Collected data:
- Opening Delimiter -

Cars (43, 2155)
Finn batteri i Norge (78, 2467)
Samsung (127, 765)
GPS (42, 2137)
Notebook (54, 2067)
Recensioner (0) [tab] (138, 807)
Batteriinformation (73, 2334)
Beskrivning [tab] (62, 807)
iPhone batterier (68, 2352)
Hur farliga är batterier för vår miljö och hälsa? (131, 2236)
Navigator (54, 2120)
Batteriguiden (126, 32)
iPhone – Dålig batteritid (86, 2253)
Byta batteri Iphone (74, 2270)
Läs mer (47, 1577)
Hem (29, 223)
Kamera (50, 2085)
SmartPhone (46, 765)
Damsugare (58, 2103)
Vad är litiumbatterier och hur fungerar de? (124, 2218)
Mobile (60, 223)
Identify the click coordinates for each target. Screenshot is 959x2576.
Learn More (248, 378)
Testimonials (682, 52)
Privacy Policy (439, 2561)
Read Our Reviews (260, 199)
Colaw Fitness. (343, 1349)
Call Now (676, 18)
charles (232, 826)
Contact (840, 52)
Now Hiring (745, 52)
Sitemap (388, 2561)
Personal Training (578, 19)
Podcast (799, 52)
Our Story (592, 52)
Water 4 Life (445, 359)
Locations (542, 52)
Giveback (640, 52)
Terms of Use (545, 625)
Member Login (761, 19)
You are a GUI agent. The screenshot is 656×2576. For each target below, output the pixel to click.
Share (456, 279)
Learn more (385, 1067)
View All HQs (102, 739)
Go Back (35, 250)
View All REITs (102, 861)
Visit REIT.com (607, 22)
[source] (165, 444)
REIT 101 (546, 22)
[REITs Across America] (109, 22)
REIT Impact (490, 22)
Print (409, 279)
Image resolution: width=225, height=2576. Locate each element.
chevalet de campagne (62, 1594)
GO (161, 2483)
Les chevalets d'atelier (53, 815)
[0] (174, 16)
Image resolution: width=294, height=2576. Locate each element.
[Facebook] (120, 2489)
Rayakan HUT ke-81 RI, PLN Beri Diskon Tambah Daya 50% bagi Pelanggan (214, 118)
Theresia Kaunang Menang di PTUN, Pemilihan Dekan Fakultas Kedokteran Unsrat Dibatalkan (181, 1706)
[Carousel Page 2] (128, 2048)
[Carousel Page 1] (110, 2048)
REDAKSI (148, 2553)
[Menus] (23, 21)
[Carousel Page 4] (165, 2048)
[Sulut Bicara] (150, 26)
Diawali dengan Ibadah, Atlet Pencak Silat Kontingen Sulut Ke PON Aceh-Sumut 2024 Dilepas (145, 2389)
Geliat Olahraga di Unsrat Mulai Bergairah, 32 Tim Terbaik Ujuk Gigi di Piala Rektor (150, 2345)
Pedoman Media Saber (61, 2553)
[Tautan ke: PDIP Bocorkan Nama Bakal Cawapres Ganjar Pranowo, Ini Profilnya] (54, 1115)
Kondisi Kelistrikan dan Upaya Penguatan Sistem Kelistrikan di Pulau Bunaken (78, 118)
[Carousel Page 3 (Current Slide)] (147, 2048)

- Closing Delimiter -

What you need to do - Look through the entries above. Copy out every line holding the word "height".

Output -
Image resolution: width=225, height=2576. Locate each element.
Image resolution: width=294, height=2576. Locate each element.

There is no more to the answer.